PASSAGE TO READ:
By the end of the core path, you should be able to:

  • validate geospatial inputs and document CRS and coordinate-order assumptions
  • define clean provider boundaries around spatial data formats
  • compare naive spatial filtering to indexed lookup
  • build a small FastAPI service for spatial queries and tile-style endpoints
  • use concurrency where it helps at I/O boundaries
  • test geo-specific edge cases instead of relying on smoke tests alone
  • measure latency, profile slow paths, and expose basic service metrics
  • complete a small road-network query service that is credible as portfolio work

Core Path

The core path is intentionally narrow:

  1. Learn the correctness rules that keep geospatial systems from silently lying
  2. Put stable data contracts around formats and providers
  3. Work with realistic query patterns and indexing
  4. Build APIs and tile delivery on top of that foundation
  5. Add concurrency where it improves integrations and upstream access
  6. Harden what you built with testing, profiling, and observability
  7. Finish with a realistic capstone service

Module 1: Spatial Correctness for Engineers

Purpose: Make geospatial correctness the starting point, not a cleanup step.

[Pointing data for screenshots]
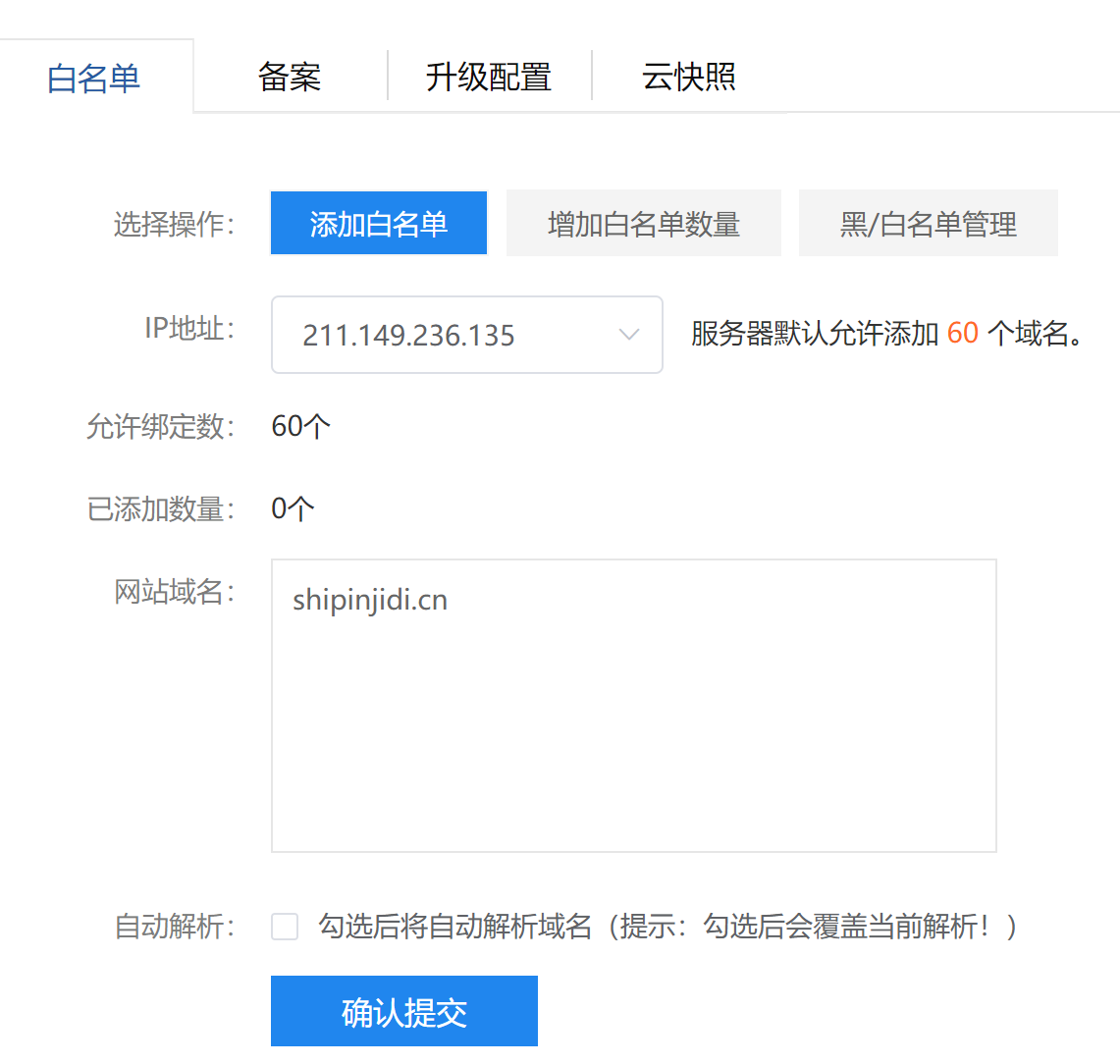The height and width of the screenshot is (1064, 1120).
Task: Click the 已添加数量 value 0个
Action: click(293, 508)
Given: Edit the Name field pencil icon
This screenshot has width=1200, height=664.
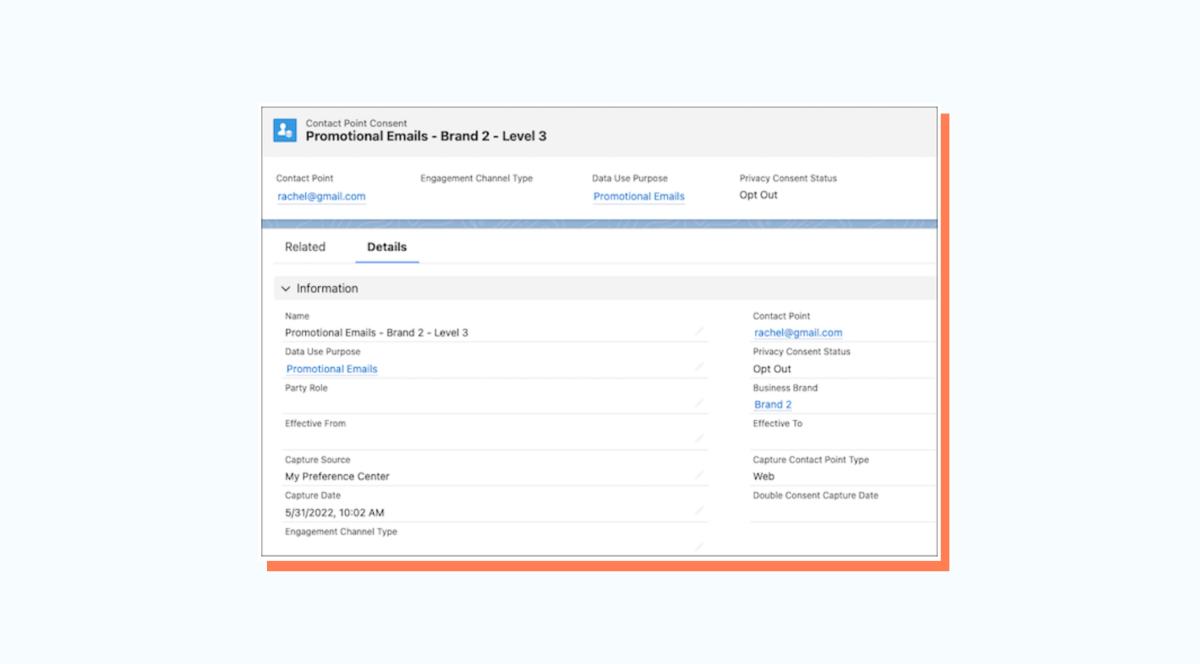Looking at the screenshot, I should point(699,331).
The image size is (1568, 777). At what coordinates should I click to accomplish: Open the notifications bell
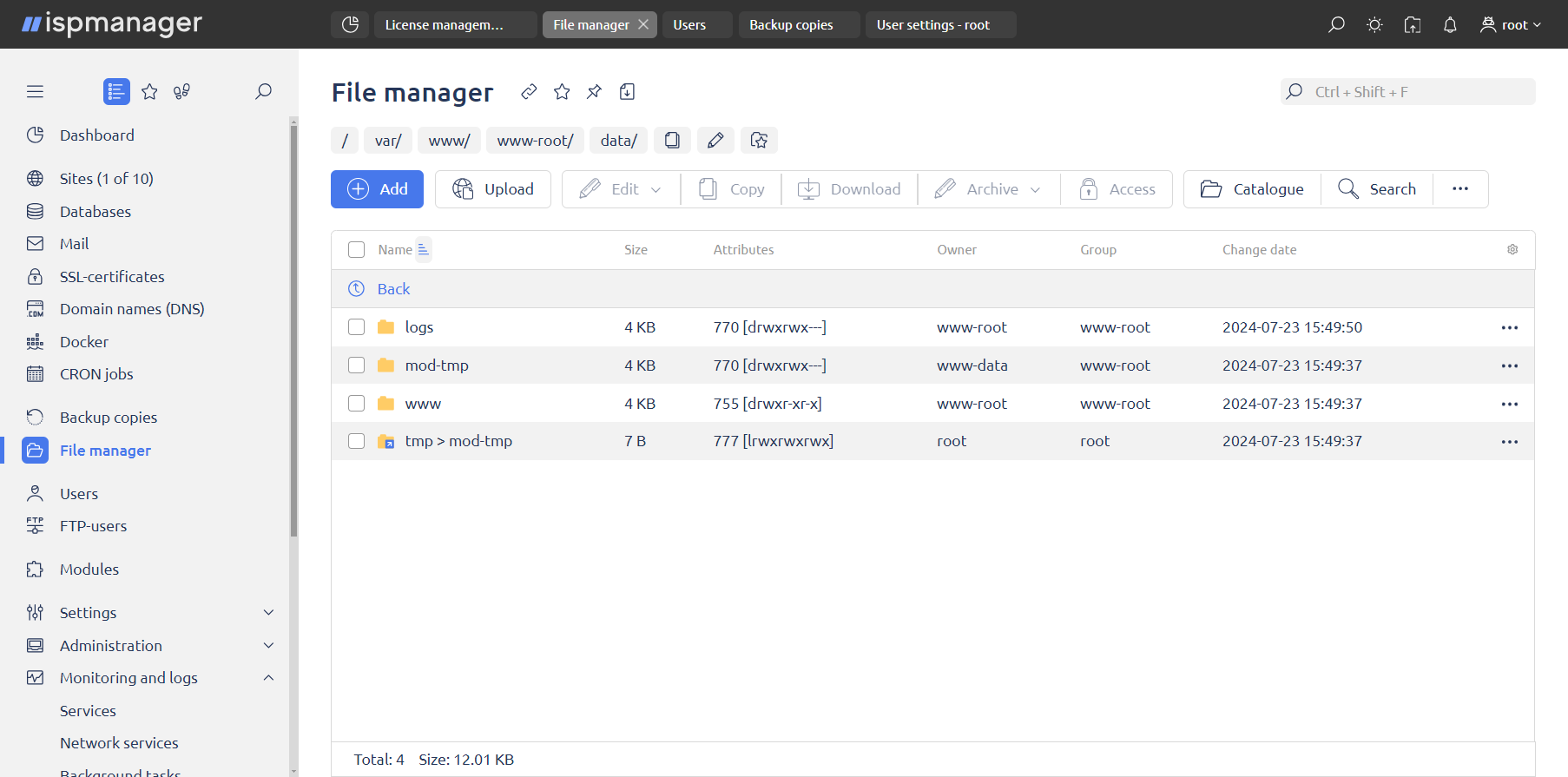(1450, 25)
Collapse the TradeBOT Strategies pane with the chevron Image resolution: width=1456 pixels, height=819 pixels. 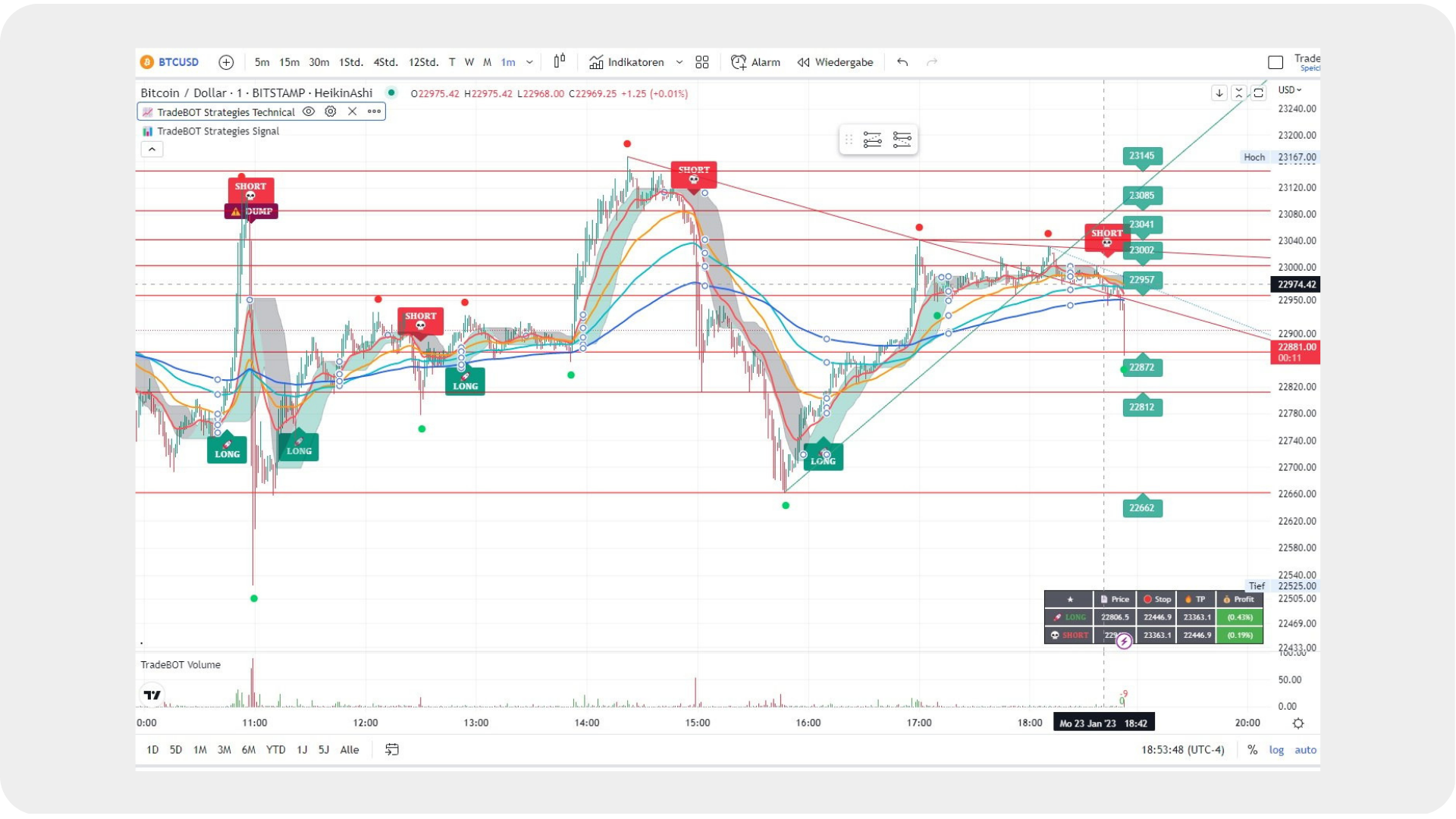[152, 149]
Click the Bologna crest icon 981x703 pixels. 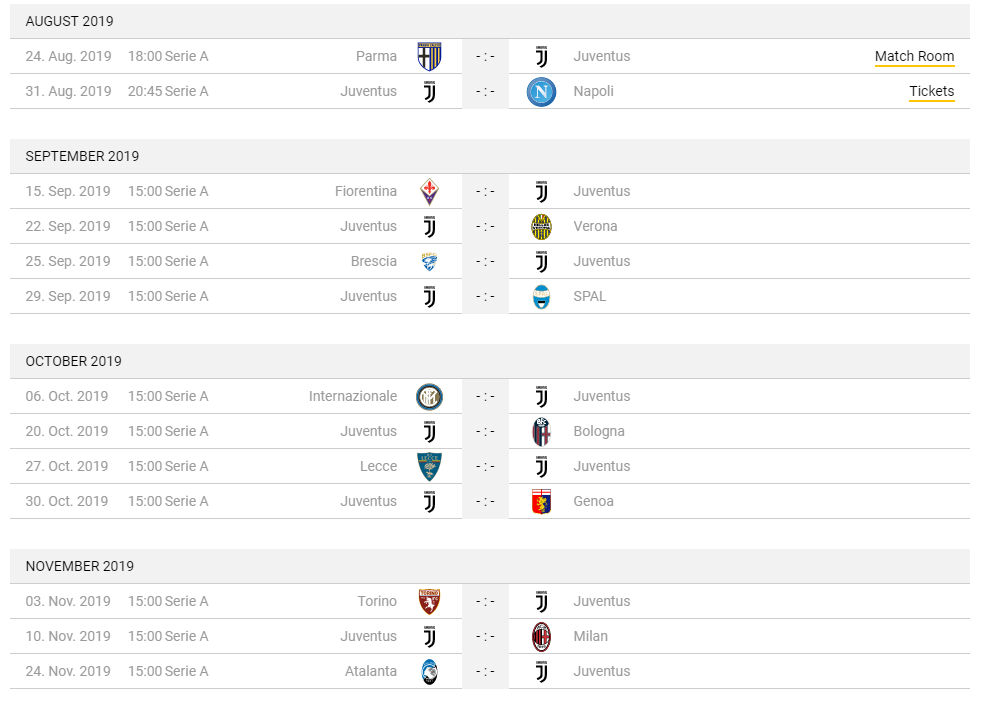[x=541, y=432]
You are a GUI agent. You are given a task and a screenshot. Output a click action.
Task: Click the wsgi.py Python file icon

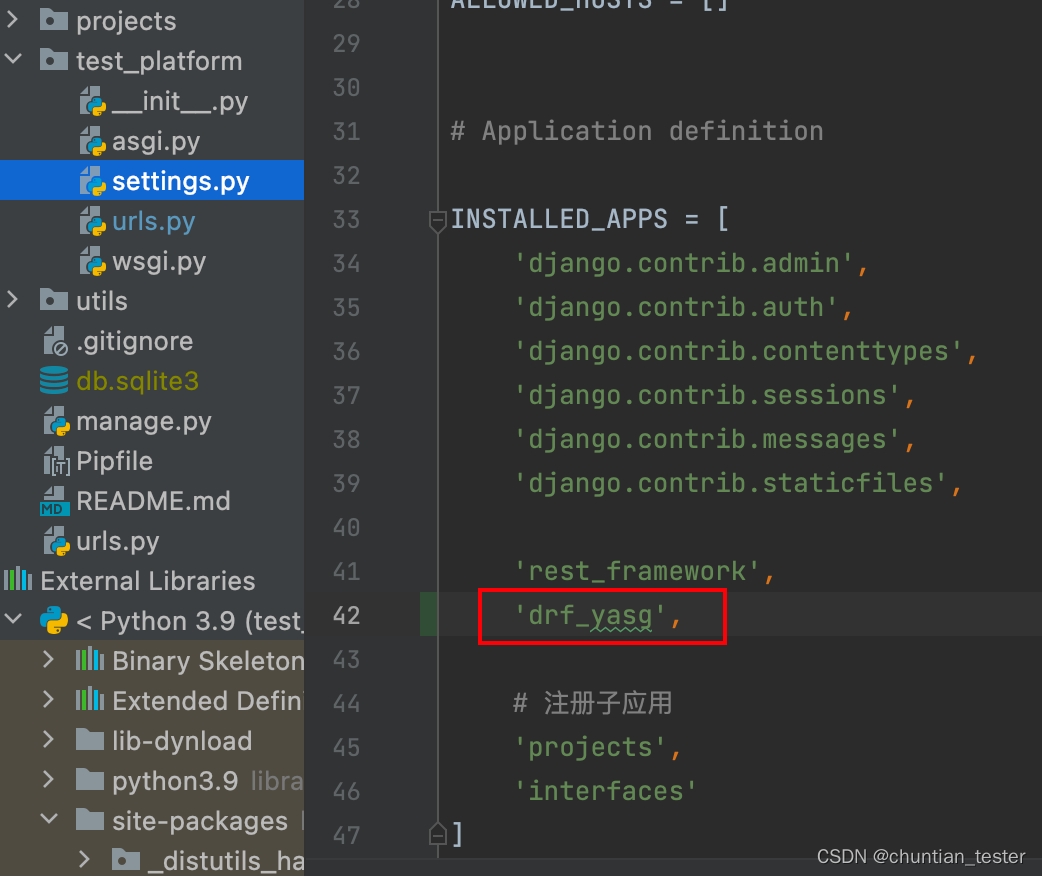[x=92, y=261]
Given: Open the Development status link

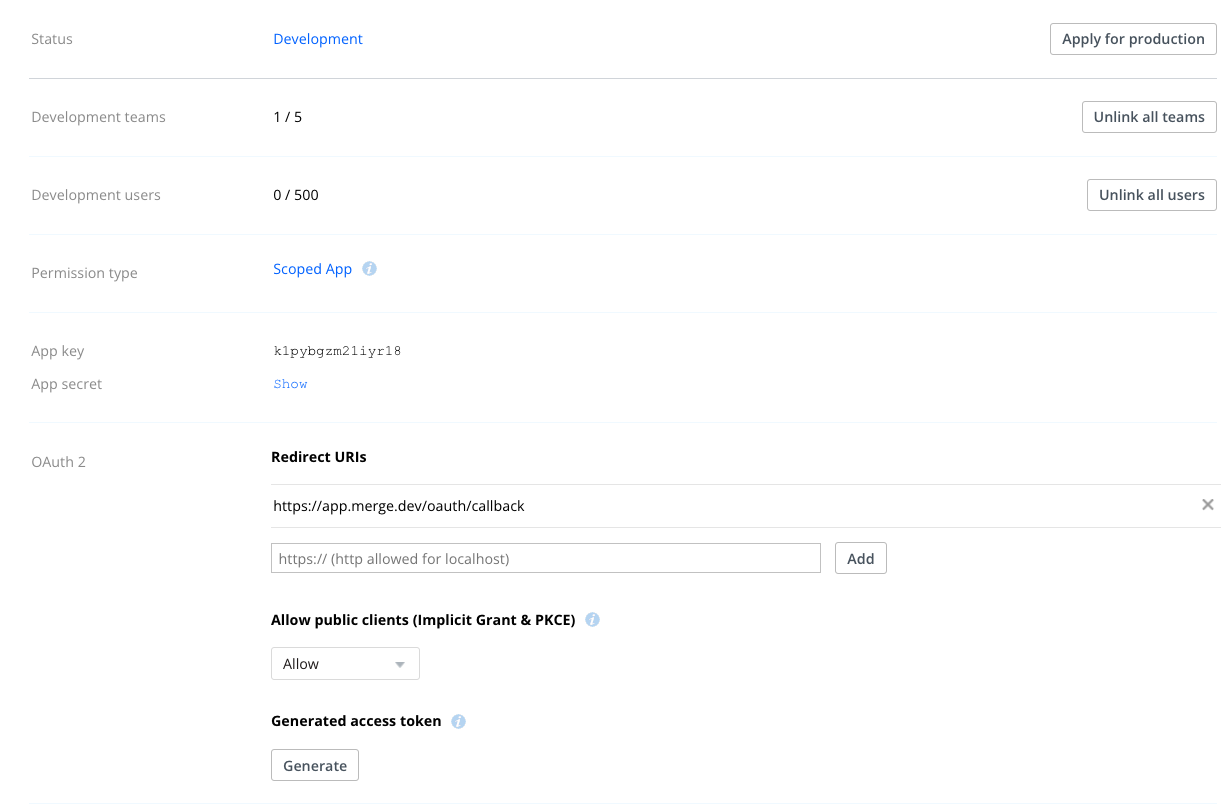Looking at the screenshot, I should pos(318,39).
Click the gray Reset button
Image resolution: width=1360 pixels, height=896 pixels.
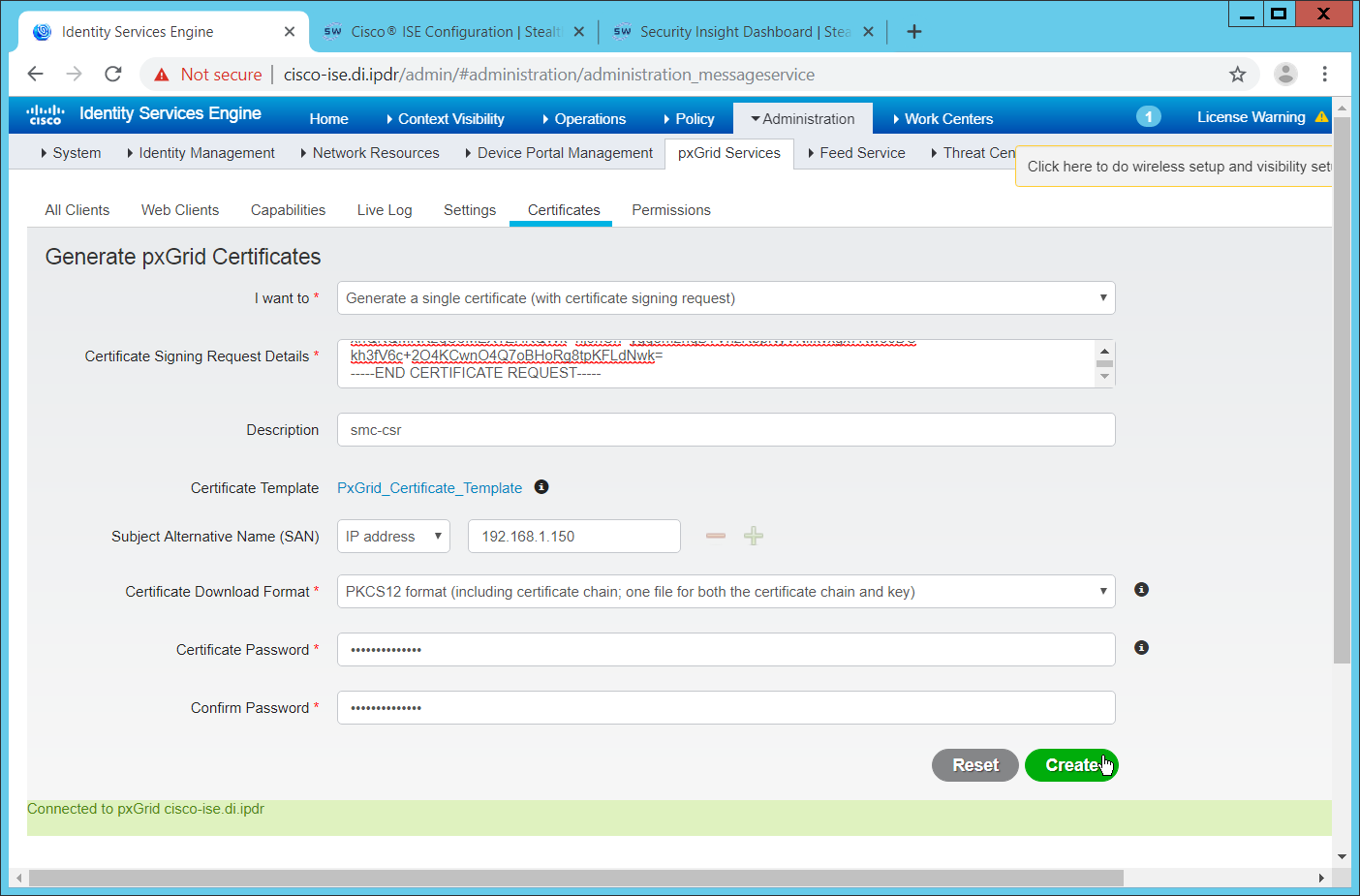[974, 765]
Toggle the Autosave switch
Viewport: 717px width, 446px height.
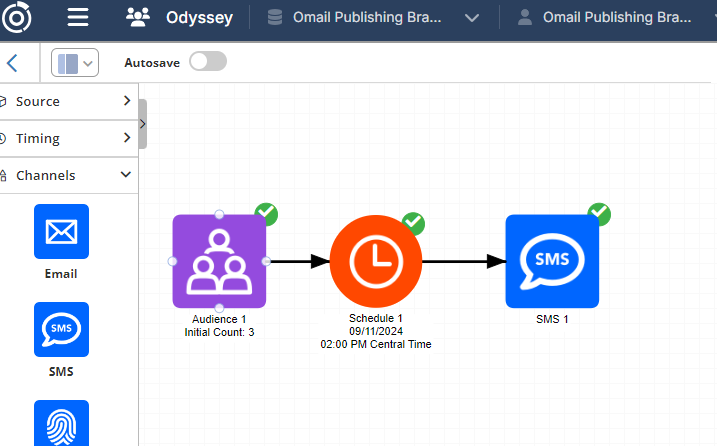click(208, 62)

TASKS AND EXERCISES:
A: List every numbered step of the core path in the geospatial course outline.
B: Continue the geospatial course outline, starting right after its last line.
You can set the listing aside; it isn't needed.

ANSWERS TO THE TASKS:
A:
1. Learn the correctness rules that keep geospatial systems from silently lying
2. Put stable data contracts around formats and providers
3. Work with realistic query patterns and indexing
4. Build APIs and tile delivery on top of that foundation
5. Add concurrency where it improves integrations and upstream access
6. Harden what you built with testing, profiling, and observability
7. Finish with a realistic capstone service

B:
Focus:

  • lon/lat vs lat/lon
  • WGS84 vs Web Mercator
  • degrees vs meters
  • bbox semantics
  • geometry validity and precision

What you do:

  • validate bbox inputs and coordinate ranges
  • inspect simple geometries with Shapely
  • write down project conventions for CRS and coordinate order
  • trace a few common failure modes before moving on

Current repo anchor:

  • this module is mostly a framing and correctness layer for the rest of the repo
  • the capstone brief already includes important conventions in dev-docs/MOCK_TEST.md

Why it comes first:

  • bad geospatial assumptions make every later module wrong, even if the code is otherwise clean

Module 2: Data Contracts and Provider Boundaries

Purpose: Keep data-source-specific logic from leaking through the whole system.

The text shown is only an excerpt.